Latest US weather satellite highlights forecasting challenges
Researchers begin to tackle the technical obstacles to incorporate observations from space into weather models.
The United States filled a crucial gap in its weather-forecasting arsenal when it launched its latest geostationary satellite on 1 March. The craft will enable meteorologists to track hurricanes, snow storms and other threats as they develop. It will also beam down data that researchers can use to measure air temperature and humidity — if they can work out how to incorporate them into their models.
Scientists currently can't use much of the information collected by geostationary satellites, which sit above a particular location on Earth, and polar-orbiting satellites, which swing around the planet’s poles. It’s a long-standing problem caused by the kind of data collected and the large uncertainties that arise when forecasters try to integrate the measurements into their weather models. Now researchers are starting to overcome these technical challenges, with encouraging results for both short- and longer-term forecasts.
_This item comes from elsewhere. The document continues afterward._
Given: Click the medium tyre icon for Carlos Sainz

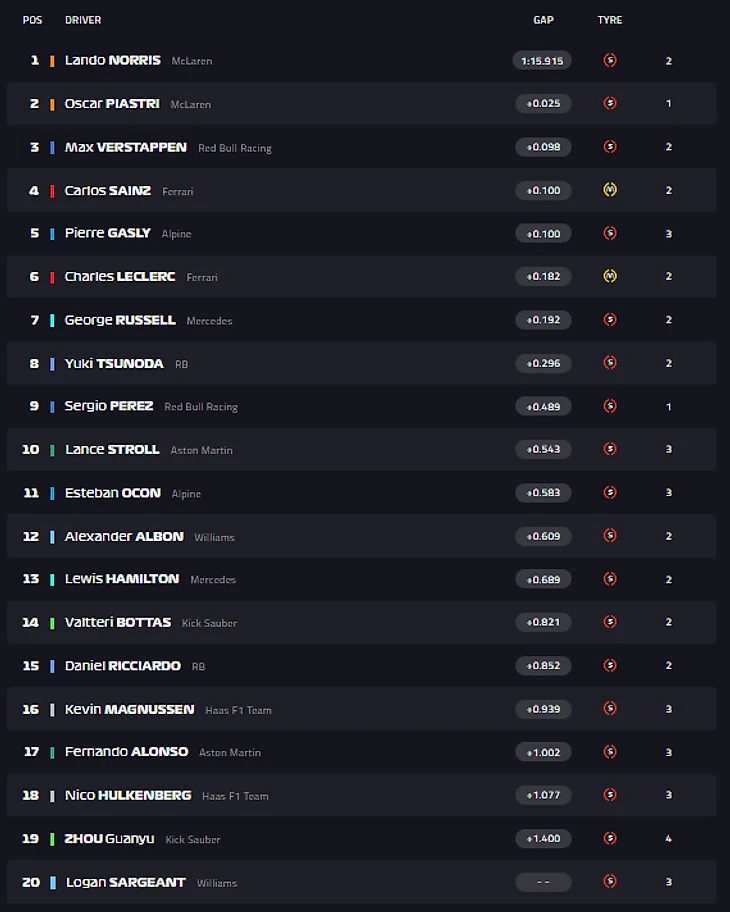Looking at the screenshot, I should 610,190.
The Geostationary Operational Environmental Satellite-17 (GOES-17) will assume a position above the equatorial Pacific Ocean. When its data are combined with those from the identical GOES-16, which is already parked over the Atlantic Ocean, they will monitor the Earth from Africa to New Zealand. Weather forecasters around the world use such geostationary satellites to monitor storms, and their models incorporate limited data on atmospheric moisture and wind speed and direction.
“There is this huge treasure trove of information,” says Fuqing Zhang, a meteorologist at Pennsylvania State University in University Park. He has experimented with incorporating some of that unused data from satellites into his models, with promising results. “We can show dramatic improvements in weather prediction, but you do need a dedicated research effort.”
Demand for data
In a study currently in review at the Bulletin of the American Meteorological Society, Zhang and his colleagues show that incorporating high-resolution data from GOES-16 into an experimental weather model bolstered predictions of the early development and intensity of Hurricane Harvey, which struck Texas in August.
Without the extra data, a forecast predicted the storm would grow into a category 1 hurricane; in fact, it grew into a category 4 monster before making landfall. Zhang also tried including the additional information in a new weather model that the US National Weather Service is planning to roll out as early as this year. That extra data improved forecasts of precipitation amounts and the storm's path.
Incorporating this kind of data into the models has been difficult in part because geostationary data provide fewer measurements for any given vertical slice of the atmosphere than do polar orbiters, which circle Earth at lower altitudes. That means researchers have less information and higher uncertainties when it comes to translating the data into measurements that the models can use, such as air temperature and humidity.
“It’s not trivial,” says Dan Lindsey, a research meteorologist with the US National Oceanic and Atmospheric Administration in Fort Collins, Colorado, who works on the current GOES satellite series. “You can’t just take a satellite image and just shove it into the model.”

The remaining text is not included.